Justice Amy Coney Barrett

Justice Amy Coney Barrett joined the U.S. Supreme Court on October 27, 2020, replacing Justice Ruth Bader Ginsburg. Barrett (Amy Coney prior to her marriage) was born in Louisiana on January 28, 1972 to a deeply Catholic family. After graduating from a Catholic high school in New Orleans, she attended Rhodes College in Tennessee, majoring in English literature. Barrett graduated magna cum laude from Rhodes in 1994 and then obtained her law degree from Notre Dame Law School, where she was an executive editor of the Notre Dame Law Review. She not only graduated summa cum laude but was the valedictorian of the 1997 class at the law school. 

Barrett began her legal career with two clerkships in federal courts. After a year as a clerk for the U.S. Court of Appeals for the District of Columbia Circuit, she served as a clerk for U.S. Supreme Court Justice Antonin Scalia in 1998-1999. Barrett then briefly worked at a private law firm before becoming a law professor. After holding a visiting position at George Washington University Law School, she started teaching at Notre Dame Law School in 2002. She also published numerous articles in prestigious law reviews around the country.

Republican President Donald Trump nominated Barrett to the Seventh Circuit in May 2017. She went through her confirmation hearings in September and was confirmed by the Senate in October. While authoring numerous opinions on the Seventh Circuit, Barrett continued to teach courses at Notre Dame Law School on topics such as constitutional law. Trump considered nominating her to the Supreme Court less than a year later to fill the seat vacated by Justice Anthony Kennedy, but he eventually chose Brett Kavanaugh instead.

On September 29, 2020, Trump officially nominated Barrett to fill the vacancy created by the death of Ruth Bader Ginsburg two weeks earlier. With the 2020 presidential election looming, Republicans sought to expedite the process of confirming Barrett before a potential change in the White House. Democrats noted the apparent hypocrisy of rushing to confirm Barrett in an election year after Republicans had stalled the nomination of Merrick Garland in the previous election year. (Democrat President Barack Obama had nominated Garland.)

Barrett went through her confirmation hearings in mid-October, and the Senate Judiciary Committee voted 12-0 in her favor on October 22. However, the unanimity of the vote was misleading because the 10 Democrats on the Committee boycotted it. The full Senate confirmed Barrett by a 52-48 vote on October 26. She was the first Supreme Court Justice since the 19th century to receive confirmation without getting any votes from the Senate minority party. Barrett took the constitutional oath of office at the White House on the evening of her confirmation, and she took the judicial oath of office at the Supreme Court on the following day.

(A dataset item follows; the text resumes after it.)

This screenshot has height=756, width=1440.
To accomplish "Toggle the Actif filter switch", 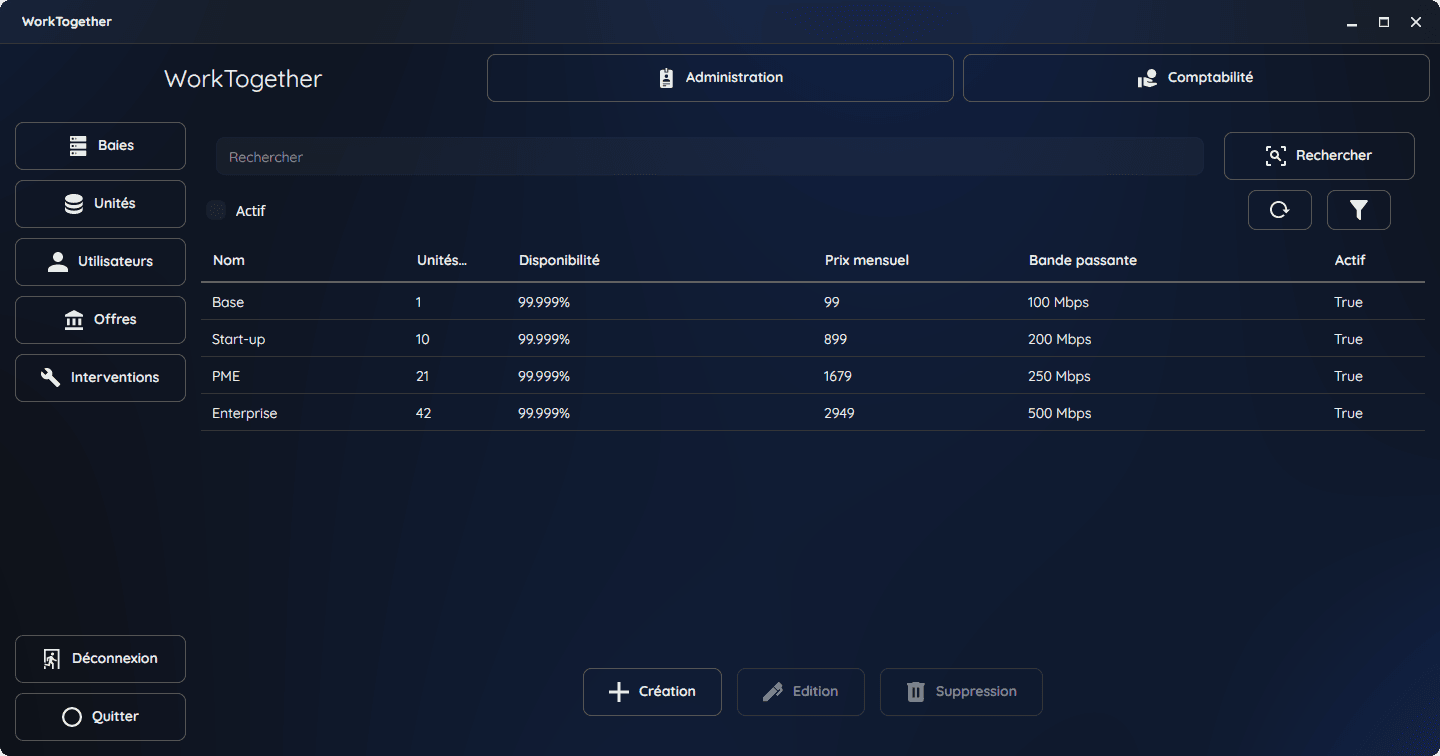I will click(216, 211).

A conservative jurist, Barrett resembles her colleague Justice Neil Gorsuch in her adherence to statutory textualism and constitutional originalism. She believes that these schools of thought, both associated with Scalia, are closely related. Barrett has explained that textualism “insists that judges must construe statutory language consistent with its ordinary meaning.” She has defined originalism as the belief “both that constitutional text means what it did at the time it was ratified and that this original public meaning is authoritative.”

Selected Opinions by Justice Barrett:

Sheetz v. County of El Dorado, California (2024)

Topic: Property Rights & Land Use

The Takings Clause of the Fifth Amendment prohibits legislatures and agencies alike from imposing unconstitutional conditions on land-use permits.


Lindke v. Freed (2024)

Topic: Free Speech

When a government official posts about job-related topics on social media, this speech is attributable to the government only if the official possessed actual authority to speak on the government’s behalf and purported to exercise that authority when they spoke on social media.


Haaland v. Brackeen (2023)

Topic: Powers of Congress

When Congress validly legislates pursuant to its Article I powers, the Supreme Court has not hesitated to find conflicting state family law preempted, notwithstanding the limited application of federal law in the field of domestic relations generally. Also, Congress may impose ancillary recordkeeping requirements related to state-court proceedings without violating the Tenth Amendment.